Cayó en mis manos un librito de Florence Delay titulado: “A mí, señoras mías, me parece. Treinta y un relatos del palacio de Fontainebleau” (Acantilado). Lo consideré de inmediato al leer las primeras líneas: “A mí, señoras mías, me parece que nosotras nacimos de aquel bosque en cuya oreada linde se hallaba un viejo palacio de linda puerta Dorada”. La autora recorre  la historia del palacio a través de las diosas, dianas cazadoras y ninfas desnudas que lo habitan. Sus reyes y pintores.

Resultado de imagen de florence delay a mi señoras miasDías atrás tuve la oportunidad de visitar el Palacio de Liria. Un privilegio dado que la lista de espera alcanza los tres años. El lugar es un museo donde, nos contaron, vive el actual duque y almuerza en el enorme comedor. Me pareció muy triste y solitario devorar el cruasán y volver al zaguán entre salones cuajados de retratos de insignes pintores. Maravillas con ese olor a trementina y a cera de muebles que se pega a las costuras de los marcos de las puertas y a tu pelo. Afuera, los jardineros acomodaban los setos al gusto francés y me hubiera quedado a leer delante de una ventana con un canapé que podía resultar cómodo convenientemente ataviado con un cojín.

Pensé que me gustan los rincones, ansío lo recoleto y no podría vivir en un palacio por mucho que me hablaran sus fantasmas al oído.

¿Uno es lo que ambiciona o aquello a lo que logra llegar?
Me parece más bien que lo primero, y mientras prosigo mi casting de
casitas de pueblo modestas ansío un ventanal con buenas vistas, una mesa
de madera maciza muy distinta a esa que perteneció a Napoleón y alberga
Liria.
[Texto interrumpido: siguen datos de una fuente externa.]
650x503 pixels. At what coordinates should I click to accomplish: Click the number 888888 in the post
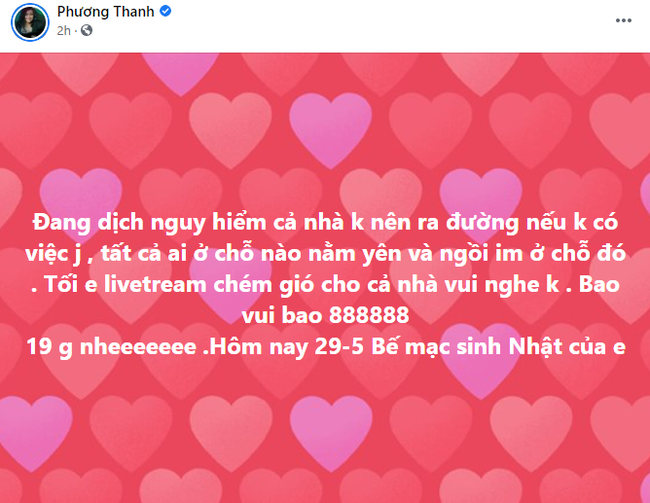pos(369,316)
Y pienso que uno disfruta de los objetos mientras sigue siendo consciente. Y que otros solo disfrutan de contarlo.

Vivir para contarlo es un buen título de memorias y una práctica que implica desaliento. Si lo que cuenta es sólo aquello que refleja la mirada del otro, sin espejo no vales lo que vales. Eso creo.

Puede que por ello los palacios estén llenos de espejos y lámparas con cristales que reflejan tu angustia y hacen muecas.

La envidia, de eso hablamos. Y de ambición sin fuste ni medida, rebosante de orgullo.

La otra noche vimos en familia “Secretos de un matrimonio” de Bergman. El centro gravitatorio es un sofá capitoné de un verde furioso. Testigo de la descomposición de una mentira. La pareja con tantas imposturas y más cortinas por dentro que un palacio. Los diálogos no tienen desperdicio y tocan tanto el hueso que son muy actuales. La ambición que ponemos en el amor, las falsedades. Corazas de papel que se desgarran a poco que te enganches con un desportillado de la puerta.

El sofá no se apoya en ninguna pared, está exento, y resulta inquietante. (En mi casa hay un sofá exento donde no se sienta nadie. Las tres nos apelotonamos en el otro, convenientemente pegado a la pared). Un matrimonio es un sofá exento de color verde furioso como hiedra bañada de rocío que hay que domesticar hasta poder pasarse una mañana o un domingo entero leyendo con calma y sin apuro. Sin cruces de navajas bergamescos.

Los secretos de un matrimonio, como los de un palacio, los cuentan los objetos. Si pudieran hablar. Las camas separadas por una cortina de hielo. Los cojines tan duros. Las mesillas gemelas.

Fointainebleau o una cárcel de oro, se diría.

“Sentada ante tu tocador  los esperabas, estás lista. Lista para rendirte al deseo extravagante que los trae. En tu carne tu orfebre ha puesto su tesoro…”

Me parece que mi Palacio es una cama y un sábado entero horizontal en compañía. Se me ocurre. Entre libros y películas, dormitando el descanso imprescindible. Sin contárselo a nadie, cultivar el secreto.